Copy the records below exactly as they appear, keeping every line unchanged.

········

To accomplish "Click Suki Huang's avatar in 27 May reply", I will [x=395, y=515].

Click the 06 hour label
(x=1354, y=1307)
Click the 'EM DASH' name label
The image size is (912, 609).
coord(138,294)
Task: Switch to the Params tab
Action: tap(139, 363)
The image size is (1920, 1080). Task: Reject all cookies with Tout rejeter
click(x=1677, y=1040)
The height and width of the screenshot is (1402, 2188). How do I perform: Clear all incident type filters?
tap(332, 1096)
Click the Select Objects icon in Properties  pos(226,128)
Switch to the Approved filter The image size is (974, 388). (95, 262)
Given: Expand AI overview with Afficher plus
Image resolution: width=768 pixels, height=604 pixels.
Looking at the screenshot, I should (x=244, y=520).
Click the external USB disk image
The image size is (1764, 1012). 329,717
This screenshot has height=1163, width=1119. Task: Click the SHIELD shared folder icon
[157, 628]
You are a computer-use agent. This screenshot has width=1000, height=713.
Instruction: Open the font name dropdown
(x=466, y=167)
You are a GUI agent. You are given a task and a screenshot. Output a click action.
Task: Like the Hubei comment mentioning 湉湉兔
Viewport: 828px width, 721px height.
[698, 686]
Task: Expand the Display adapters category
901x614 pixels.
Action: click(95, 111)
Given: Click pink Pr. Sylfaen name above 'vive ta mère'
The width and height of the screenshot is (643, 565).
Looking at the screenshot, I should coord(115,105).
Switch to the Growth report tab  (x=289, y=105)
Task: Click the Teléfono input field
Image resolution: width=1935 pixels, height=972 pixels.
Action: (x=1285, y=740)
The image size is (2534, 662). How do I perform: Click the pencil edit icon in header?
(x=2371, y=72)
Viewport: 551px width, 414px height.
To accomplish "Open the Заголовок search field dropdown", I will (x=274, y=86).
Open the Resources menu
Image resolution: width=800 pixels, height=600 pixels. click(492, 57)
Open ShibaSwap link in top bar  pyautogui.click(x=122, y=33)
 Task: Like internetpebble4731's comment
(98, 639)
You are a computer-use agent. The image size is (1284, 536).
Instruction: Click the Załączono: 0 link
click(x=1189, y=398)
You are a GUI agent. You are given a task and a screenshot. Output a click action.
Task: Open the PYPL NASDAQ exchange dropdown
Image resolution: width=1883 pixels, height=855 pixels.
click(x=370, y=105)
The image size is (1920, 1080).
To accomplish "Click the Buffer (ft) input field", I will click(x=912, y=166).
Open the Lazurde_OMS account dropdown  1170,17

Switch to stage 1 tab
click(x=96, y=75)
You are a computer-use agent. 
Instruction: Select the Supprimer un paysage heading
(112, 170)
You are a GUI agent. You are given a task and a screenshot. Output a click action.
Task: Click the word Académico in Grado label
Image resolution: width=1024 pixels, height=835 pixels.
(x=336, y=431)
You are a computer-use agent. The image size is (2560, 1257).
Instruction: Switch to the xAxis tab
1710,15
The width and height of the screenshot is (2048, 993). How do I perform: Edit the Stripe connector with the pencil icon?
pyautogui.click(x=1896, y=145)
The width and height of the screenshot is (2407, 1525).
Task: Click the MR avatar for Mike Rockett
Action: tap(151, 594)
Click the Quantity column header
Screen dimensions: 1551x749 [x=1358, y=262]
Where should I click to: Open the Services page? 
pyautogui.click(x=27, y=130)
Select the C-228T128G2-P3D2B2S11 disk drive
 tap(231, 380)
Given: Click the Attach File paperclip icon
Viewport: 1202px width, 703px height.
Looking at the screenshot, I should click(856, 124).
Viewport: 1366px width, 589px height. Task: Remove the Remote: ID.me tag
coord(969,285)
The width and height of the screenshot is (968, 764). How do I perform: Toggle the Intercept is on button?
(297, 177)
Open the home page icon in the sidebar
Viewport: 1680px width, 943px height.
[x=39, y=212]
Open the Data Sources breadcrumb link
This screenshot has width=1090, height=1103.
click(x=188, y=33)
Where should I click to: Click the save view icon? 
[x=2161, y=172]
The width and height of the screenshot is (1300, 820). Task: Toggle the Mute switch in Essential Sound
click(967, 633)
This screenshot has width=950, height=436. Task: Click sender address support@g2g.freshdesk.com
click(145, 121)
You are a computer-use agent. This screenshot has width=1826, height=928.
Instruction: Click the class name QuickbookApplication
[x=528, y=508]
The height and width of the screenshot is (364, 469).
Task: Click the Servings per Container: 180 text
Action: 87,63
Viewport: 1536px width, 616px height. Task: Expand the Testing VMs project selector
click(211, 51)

········

EXERCISE ANSWER:
To accomplish "Click Suki Huang's avatar in 27 May reply", I will [x=395, y=515].

Click the 06 hour label
(x=1354, y=1307)
Click the 'EM DASH' name label
The image size is (912, 609).
coord(138,294)
Task: Switch to the Params tab
Action: tap(139, 363)
The image size is (1920, 1080). Task: Reject all cookies with Tout rejeter
click(x=1677, y=1040)
The height and width of the screenshot is (1402, 2188). How do I perform: Clear all incident type filters?
tap(332, 1096)
Click the Select Objects icon in Properties  pos(226,128)
Switch to the Approved filter The image size is (974, 388). (95, 262)
Given: Expand AI overview with Afficher plus
Image resolution: width=768 pixels, height=604 pixels.
Looking at the screenshot, I should (x=244, y=520).
Click the external USB disk image
The image size is (1764, 1012). 329,717
This screenshot has height=1163, width=1119. Task: Click the SHIELD shared folder icon
[157, 628]
You are a computer-use agent. This screenshot has width=1000, height=713.
Instruction: Open the font name dropdown
(x=466, y=167)
You are a GUI agent. You are given a task and a screenshot. Output a click action.
Task: Like the Hubei comment mentioning 湉湉兔
Viewport: 828px width, 721px height.
[698, 686]
Task: Expand the Display adapters category
901x614 pixels.
Action: click(95, 111)
Given: Click pink Pr. Sylfaen name above 'vive ta mère'
The width and height of the screenshot is (643, 565).
Looking at the screenshot, I should coord(115,105).
Switch to the Growth report tab  (x=289, y=105)
Task: Click the Teléfono input field
Image resolution: width=1935 pixels, height=972 pixels.
Action: (x=1285, y=740)
The image size is (2534, 662). How do I perform: Click the pencil edit icon in header?
(x=2371, y=72)
Viewport: 551px width, 414px height.
To accomplish "Open the Заголовок search field dropdown", I will (x=274, y=86).
Open the Resources menu
Image resolution: width=800 pixels, height=600 pixels. click(492, 57)
Open ShibaSwap link in top bar  pyautogui.click(x=122, y=33)
 Task: Like internetpebble4731's comment
(98, 639)
You are a computer-use agent. The image size is (1284, 536).
Instruction: Click the Załączono: 0 link
click(x=1189, y=398)
You are a GUI agent. You are given a task and a screenshot. Output a click action.
Task: Open the PYPL NASDAQ exchange dropdown
Image resolution: width=1883 pixels, height=855 pixels.
click(x=370, y=105)
The image size is (1920, 1080).
To accomplish "Click the Buffer (ft) input field", I will click(x=912, y=166).
Open the Lazurde_OMS account dropdown  1170,17

Switch to stage 1 tab
click(x=96, y=75)
You are a computer-use agent. 
Instruction: Select the Supprimer un paysage heading
(112, 170)
You are a GUI agent. You are given a task and a screenshot. Output a click action.
Task: Click the word Académico in Grado label
Image resolution: width=1024 pixels, height=835 pixels.
(x=336, y=431)
You are a computer-use agent. The image size is (2560, 1257).
Instruction: Switch to the xAxis tab
1710,15
The width and height of the screenshot is (2048, 993). How do I perform: Edit the Stripe connector with the pencil icon?
pyautogui.click(x=1896, y=145)
The width and height of the screenshot is (2407, 1525).
Task: Click the MR avatar for Mike Rockett
Action: tap(151, 594)
Click the Quantity column header
Screen dimensions: 1551x749 [x=1358, y=262]
Where should I click to: Open the Services page? 
pyautogui.click(x=27, y=130)
Select the C-228T128G2-P3D2B2S11 disk drive
 tap(231, 380)
Given: Click the Attach File paperclip icon
Viewport: 1202px width, 703px height.
Looking at the screenshot, I should click(856, 124).
Viewport: 1366px width, 589px height. Task: Remove the Remote: ID.me tag
coord(969,285)
The width and height of the screenshot is (968, 764). How do I perform: Toggle the Intercept is on button?
(297, 177)
Open the home page icon in the sidebar
Viewport: 1680px width, 943px height.
[x=39, y=212]
Open the Data Sources breadcrumb link
This screenshot has width=1090, height=1103.
click(x=188, y=33)
Where should I click to: Click the save view icon? 
[x=2161, y=172]
The width and height of the screenshot is (1300, 820). Task: Toggle the Mute switch in Essential Sound
click(967, 633)
This screenshot has width=950, height=436. Task: Click sender address support@g2g.freshdesk.com
click(145, 121)
You are a computer-use agent. This screenshot has width=1826, height=928.
Instruction: Click the class name QuickbookApplication
[x=528, y=508]
The height and width of the screenshot is (364, 469).
Task: Click the Servings per Container: 180 text
Action: 87,63
Viewport: 1536px width, 616px height. Task: Expand the Testing VMs project selector
click(211, 51)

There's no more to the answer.